13:00 – Lunch (this will be provided, please contact us if you have any dietary requirements)
14:00 – Keynote: ‘Reimagining Lace: a contemporary response to the transient nature of place’ by Cecilia Heffer, Senior Lecturer in Textiles at the University of Technology, Sydney. Cecilia’s focus is on innovative textile concepts that explore the integration of the handmade with emerging technologies. Her work is represented in both private and public museum collections. Cecilia has been guest curator for the Group Exchange, 2nd Tamworth Textile Triennial (2014-2016), a national exhibition providing an overview of Australian contemporary textile practice. Currently she is a PhD candidate at the Royal Melbourne Institute of Technology, exploring ephemeral material processes in a contemporary lace practice.
‘This presentation will give an overview of Australian lace practice and will present my own contemporary lace enquiry. Over the last decade interdisciplinary engagement with lace as a contemporary design source has opened up a new emerging space for designers to explore unconventional approaches to traditional technologies and materials. Re-imagining Lace explores the making of a textile as a contemporary response to the transient nature of place. How can new notions of traditional embroidered laces known as ‘stitches in the air’ be re-imagined as a modern-day place marker?’
14:45 – Shane Waltener, artist will talk about his two most recent works commissioned for the symposium at Newstead Abbey. At its core Shane’s work is rooted in ideas of ecology and the reuse and recycling of material. His sculptures and installations, often site responsive and performative, draw inspiration from craft traditions, from needlecraft and sugarcraft to weaving processes and techniques, textiles and basketry. The talk, a tour of the commissioned pieces, will be an opportunity for the artist to share an insight into his practice and the particular context leading him to create these new works, to prompt a conversation about them.

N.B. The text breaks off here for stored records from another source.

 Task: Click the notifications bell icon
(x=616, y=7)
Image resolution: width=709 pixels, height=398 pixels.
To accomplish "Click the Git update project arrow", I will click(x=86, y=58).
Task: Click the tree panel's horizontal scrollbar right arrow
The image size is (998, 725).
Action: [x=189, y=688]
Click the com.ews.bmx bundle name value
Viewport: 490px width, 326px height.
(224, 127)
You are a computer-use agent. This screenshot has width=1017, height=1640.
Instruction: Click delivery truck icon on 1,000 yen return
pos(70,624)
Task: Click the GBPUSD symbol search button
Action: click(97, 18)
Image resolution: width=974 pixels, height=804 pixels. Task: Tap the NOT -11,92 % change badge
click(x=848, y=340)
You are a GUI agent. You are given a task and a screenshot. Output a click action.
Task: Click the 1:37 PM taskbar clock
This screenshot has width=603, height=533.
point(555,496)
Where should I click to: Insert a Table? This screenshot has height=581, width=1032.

Projects and commissions include Score for the Atlantic Wall, Atlantikewall, Raverijde, Oostende, 2016; Bobbin Dances, Cecil Sharp House London and CC de Ververij, Ronse, 2015; Land of Plenty, De Site, Ghent; Panoramic Pathways, Make Believe, Nottingham Castle Museum and Art Gallery, Nottingham; Drawn to motion, woven in space, stitched over time, Siobhan Davies Studios, London, 2012; Knitted and Looped at the Sydney Design Festival 2011; Love Lace, Powerhouse Museum, Sydney.
15:15 – Beverage Break
15:30 – Janis Jefferies: is an artist, writer and curator and internationally recognised for her curatorial work, publishing and exhibitions of research practice in Europe, Canada, Australia and Eastern Europe. She is one of the original 3 founders of Textile: The Journal of Cloth and Culture in 2002 and with Diana Wood Conroy and Hazel Clark, she edited The Handbook of Textile Culture in 2015. In 2017, her introduction to From Tapestry to Fiber Art: The Lausanne Biennials 1962-1995 was published by Fondation Toms Pauli Lausanne and Skira Editions Milan. She was chief editor for TECHSTYLE Series 2.0: Ariadne’s Thread, Hong Kong: MILL6 Foundation/CHAT and author of Ravelling and Unravelling: Myths of Europe, texts, textiles and political metaphors, for the EU project, Philosophy of Weaving, Nissos Publications in Athens. She exhibited Weaving Europe: Pafos, EU City of Culture at the Othellos-Attikon Cultural Centre, Pafos and Weaving & We, in the 2016 Hangzhou Fiber Art Triennial, China.
Janis will share her reflections on the Lace Unravelled symposium and chair the final panel discussion.
16:30 – End
* Parking at Newstead Abbey will be free for Friday 16 March to those with a Lace Unravelled ticket, alternatively we will be providing a free bus service picking up from Mount Street Bus Bays outside the Grosvenor Casino at 8:45 and dropping back off at Mount Street Bus Bays at 16:45.